▸ EXTRAIT DU DOCUMENT
|---|

L'Événement | Azerbaïdjan, France
En pleine lutte des services de renseignement entre Paris et Bakou, le dilemme autour d'une intervention russe
Dans l'affrontement qui oppose la France et l'Azerbaïdjan, Paris comme Bakou détiennent un ressortissant potentiellement lié aux services de renseignement adverses. Et la Russie entre dans la mêlée : une demande d'extradition déposée par Moscou, qui allègue de très accrocheuses accusations de terrorisme, complique la tâche des autorités françaises.
Tandis que la détention en Azerbaïdjan du ressortissant français Martin Ryan, accusé d'espionnage au profit de la DGSE (Direction générale de la sécurité extérieure, IO du 17/09/24), a de nouveau été prolongée, les tribunaux français étudient toujours le dossier d'un ressortissant azerbaïdjanais se présentant comme un ex-collaborateur du service de sécurité intérieure de Bakou (DTX). Plus précisément, ils se penchent désormais sur la demande d'extradition de ce dernier présentée par la Russie.

|---|

▸ MATÉRIEL SOURCE
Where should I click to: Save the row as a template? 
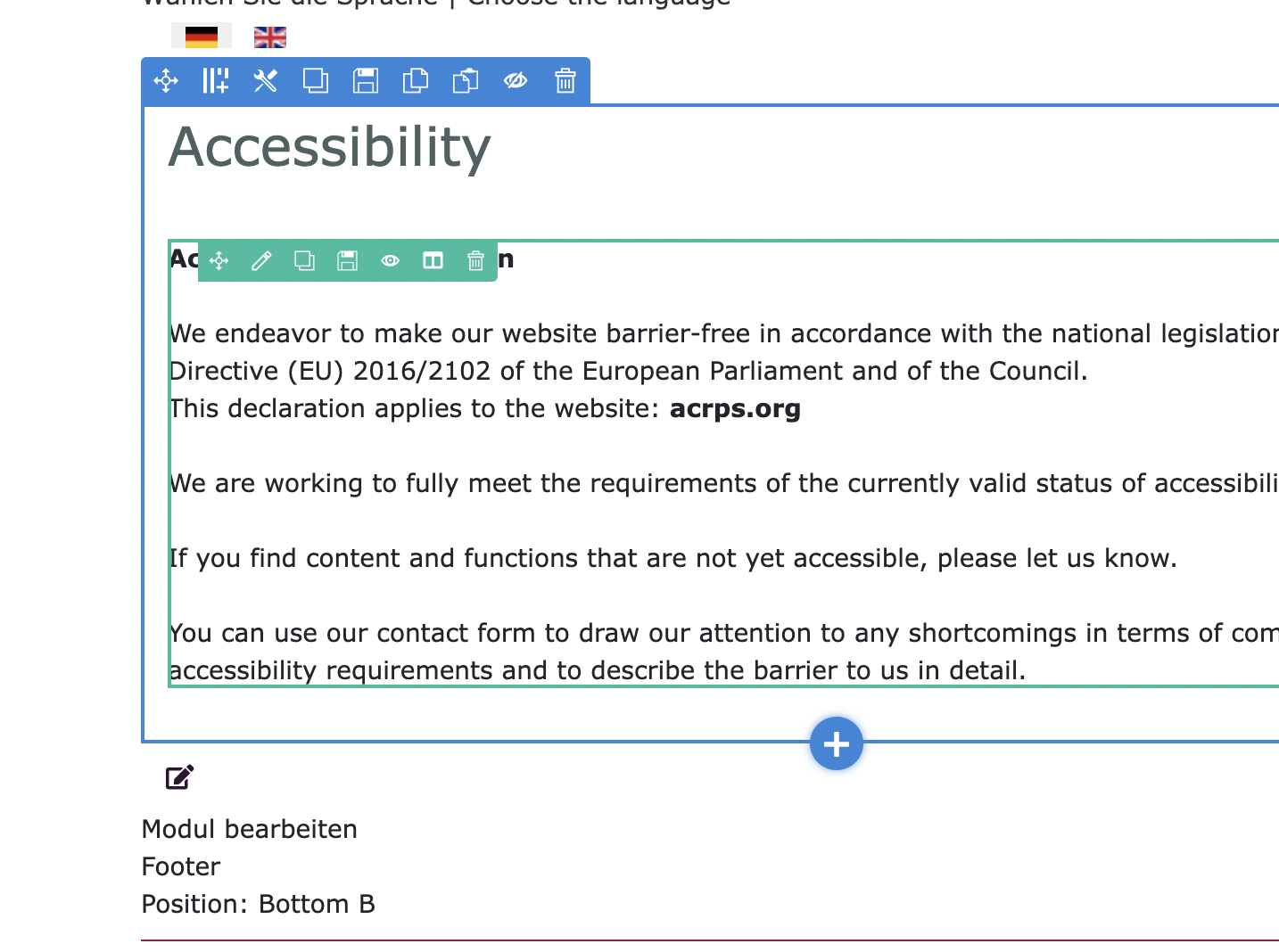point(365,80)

|---|

▸ TÂCHE À RÉALISER
Poursuivez, s'il vous plaît, l'article sur Paris et Bakou après sa dernière phrase. Ce matériel est indépendant de l'article sur Paris et Bakou.

▸ RÉSULTAT DE L'EXERCICE
Selon un arrêt de la cour d'appel de Paris rendu le 11 septembre, qu'Intelligence Online a pu consulter, le parquet général de Russie a adressé une demande formelle d'extradition de ce ressortissant au ministère français de la justice le 21 mai. Cette demande a été transférée par l'antenne à Moscou d'Interpol, puis via une note diplomatique de l'ambassade de Russie en France en date du 29 mai.
Jouer la montre
Fin avril, cet ex-collaborateur du DTX réfugié en France, qui répond au nom de Ramazan Y. et dispose aussi d'un passeport au nom de Rovshan A., avait déjà été placé sous écrou extraditionnel par la justice française. Une mesure justifiée par l'émission d'une "notice rouge" par Interpol en 2019 à la demande, déjà, de la Russie (IO du 27/05/24).
Face à cette sollicitation de la justice russe, son homologue française est confrontée à un choix cornélien : y répondre favorablement ou la rejeter en bloc ? L'arrêt rendu le 11 septembre souligne "le caractère politique de cette demande d'extradition". La défense de Ramazan Y. a d'ailleurs fait valoir que la requête russe pouvait avoir été formulée "à la demande des autorités azerbaïdjanaises pour lesquelles il travaillait antérieurement en qualité d'agent des services de renseignement".
Aussi l'option retenue par la cour d'appel est-elle de requérir des compléments d'information auprès de la justice russe sur les motifs de sa demande d'extradition. Ce qui entraîne le renvoi de l'affaire à une nouvelle audience, le 27 novembre.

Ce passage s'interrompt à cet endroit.